───── Reading passage ─────
Gantt Chart and Project Management
Gantt Chart and Project Management
The assignment
Your team is expected to produce a Gantt chart and to keep it up to date for use in managing your project.
Gantt charts are an effective planning tool for organizing your effort and intelligently allocating resources
and personnel. Use MS Project (available in ME computer studio) to produce your chart. Why MS
Project? Because it is the most widely used project planning package in industry and you should be
learning how to use "real world" tools.
Tasks are activities that must be completed to achieve the project goal. Break the project into small tasks
and subtasks. Tasks have start and end points, are short relative to the project and are significant (not
"going to library", but rather, "search literature"). Shorter tasks are easier to track and manage than long
tasks. For our 14 week project, no individual task should be longer than one week. Use verb-noun form
for naming tasks, e.g. "create drawings" or "build prototype". Use action verbs such as "create", "define"
and "gather" rather than "will be made". Each task has a time duration. It can be very difficult to estimate
durations accurately. Doubling your best guess usually works well. Allow some contingency time for
unexpected events (10-25%).
Milestones are important checkpoints or interim goals for a project. They can be used to catch scheduling
problems early. Name by noun-verb form, e.g. "report due", "parts ordered", "prototype complete". Your
plan will evolve so be flexible and update on a regular basis. It also helps to identify risk areas for project,
for example, things you don't know how to do but will have to learn. These are risky because you may not
have a good sense for how long the task will take. Or, you may not know how long it will take to receive
components you purchased for a project.
Est
WBS Task
Person Who Resources M&S
# Description
-Hrs
5 Profile motor power
5.1 Design test stand 20 SE, JM Pro/E
5.2 Build test stand 15 SE, JM Frame & brake parts $35
5.3 Test 3 motors 3 SE, JM Stroboscope $75
5.4 Plot torque vs. speed 2 JM Excel
In a Gantt chart, each task takes up one row. Dates run along the top in increments of days, weeks or
months, depending on the total length of the project. The expected time for each task is represented by a
horizontal bar whose left end marks the expected beginning of the task and whose right end marks the
expected completion date. Tasks may run sequentially, in parallel or overlapping.
─────
Your tasks:
#1 From the Gantt chart assignment, quote word for word the part between "Tasks are activities" and "unexpected events (10-25%).", inclusive.
#2 According to the Gantt chart assignment, why should the team use MS Project to make its chart?
#3 Answer these from the Gantt chart assignment:
(a) For the 14-week project, what is the longest any single task should run?
(b) How much contingency time should be allowed for unexpected events?
(c) What form should be used to name milestones?
The lines after this come from a different source.
───── Available data ─────
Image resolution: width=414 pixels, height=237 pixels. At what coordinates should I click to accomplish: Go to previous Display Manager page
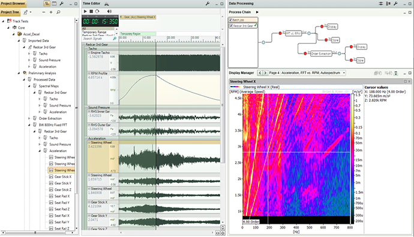[x=260, y=73]
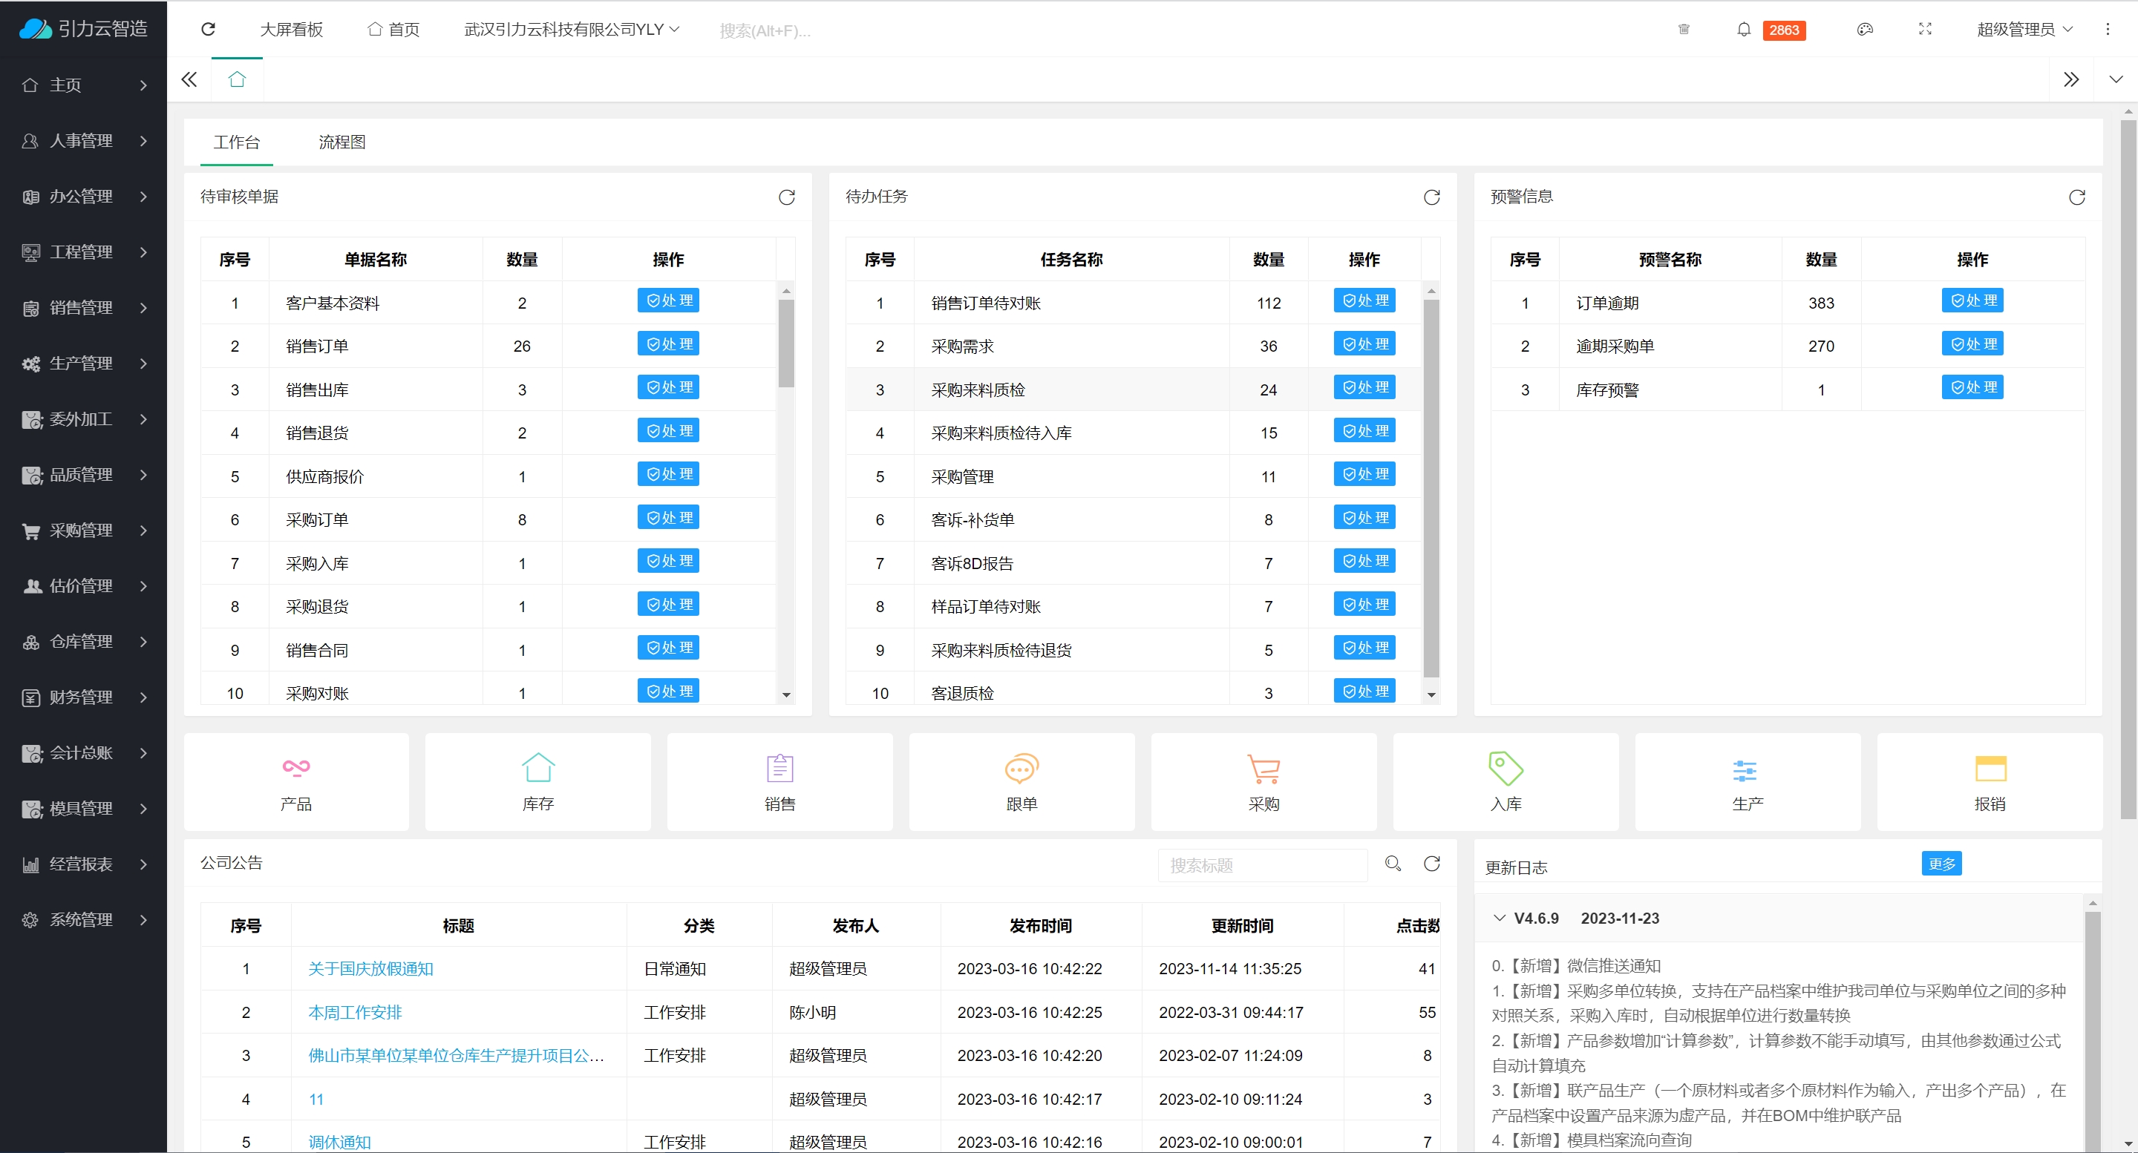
─────
Task solutions:
#1
Tasks are activities that must be completed to achieve the project goal. Break the project into small tasks
and subtasks. Tasks have start and end points, are short relative to the project and are significant (not
"going to library", but rather, "search literature"). Shorter tasks are easier to track and manage than long
tasks. For our 14 week project, no individual task should be longer than one week. Use verb-noun form
for naming tasks, e.g. "create drawings" or "build prototype". Use action verbs such as "create", "define"
and "gather" rather than "will be made". Each task has a time duration. It can be very difficult to estimate
durations accurately. Doubling your best guess usually works well. Allow some contingency time for
unexpected events (10-25%).

#2 MS Project is the most widely used project planning package in industry. The assignment says students should be learning how to use "real world" tools.

#3
(a) One week.
(b) 10-25%.
(c) Noun-verb form, such as "report due" or "prototype complete."